CNW ,September 21, 2005

Afghanistan - Journalists abducted, arrested and threatened in pre-election violence

Journalists have been targeted in violence in the run-up to elections

MONTREAL, Sept. 19 /CNW Telbec/ - Journalists have been targeted in violence in the run-up to parliamentary and provincial assembly elections on 18 September 2005.

While dozens of people have been killed, three journalists have been kidnapped, two of whom are still being held, at least two have been arrested and many others have been threatened in the past two weeks.

Reporters Without Borders is particularly concerned about the plight of journalists Mohammad Taqi Siraj and Baseer Seerat, who have been abducted in the eastern province of Nuristan.

"While the Afghan media have played a key role in the preparations for these elections, they have been singled out for attack by Taliban groups and those linked to certain warlords," said Reporters Without Borders.

"If these attacks do not threaten the forthrightness with which the Afghan media has reported ahead of this historic poll, these outbreaks of intimidation threaten effective media coverage of voting in some Afghan regions," the worldwide press freedom organisation said.

Armed men seized Mohammad Taqi Siraj, editor of the weekly Bamyan and assistant director for the Kabul Film Production Company, and Baseer Seerat, cameraman for the same broadcast company, in Wigal district in the Nuristan region on 15 September. They were snatched, along with a female local official while they were making a documentary for the Afghan women's minister. A female election candidate, Hawa Alam, who is also a TV broadcaster, was injured during the kidnapping.

The kidnappers wore military uniforms but it is not known who they were or what their motives might have been.

Elsewhere henchmen for a local warlord in Jalalabad seized Ezatullah Zawab, correspondent in Nangarhar Province for Pajhwok Afghan News and editor of the local bi-monthly Meena on 2 September. He was found alive but unconscious a week later just outside the city.

At the beginning of September, the Nangarhar provincial governor summoned the correspondent in Jalalabad of an international station, who has asked not to be identified, and complained to him about a broadcast of a report on the murder of an election candidate and two police officers in the province. The governor suggested to the journalist that he could suffer the same fate as an Afghan reporter for the BBC World Service, Mirwais Jalil, who was murdered by the Mujahideen in 1994 if he did not work to promote the interests of the local authorities. Another Jalalabad journalist, Noorullah Noori, was reportedly threatened with reprisals by the authorities.

At the same time, a journalist in Takhar, in the north of the country, was sacked from his job as a result of threats issued by a local warlord.

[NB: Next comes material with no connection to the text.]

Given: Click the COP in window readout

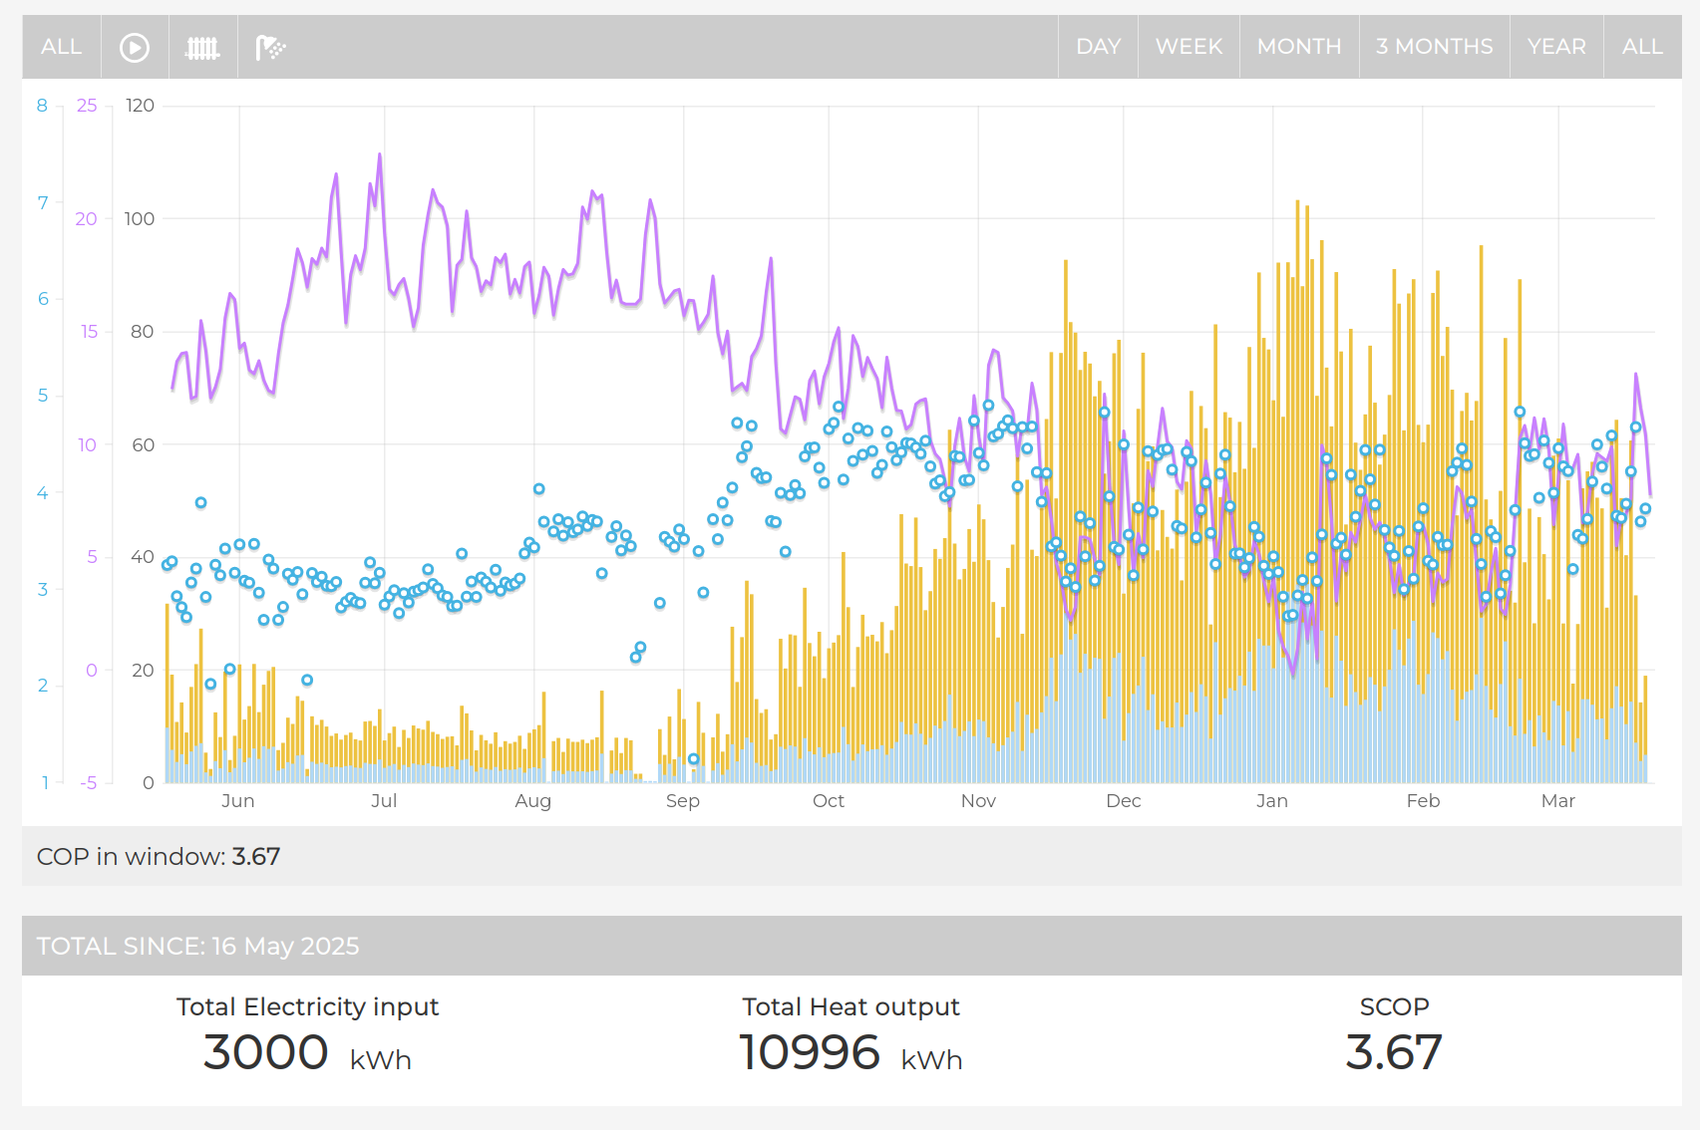Looking at the screenshot, I should click(159, 857).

A reporter in Kabul with the Afghan Voice Agency (AVA), Salim Wahdat, was beaten and then detained on 8 September by members of the secret service Afghan national security agency while he was covering a ceremony organised by the Afghan education minister.

Another AVA journalist, Ruhullah Jalali, was held in a secret services cell after trying to visit his detained colleague. They were both released eight hours later and after the intervention of a representative of the Afghanistan Independent Journalists' Association. Salim Wahdat said the secret service agents had accused him of taking photos for al-Qaeda.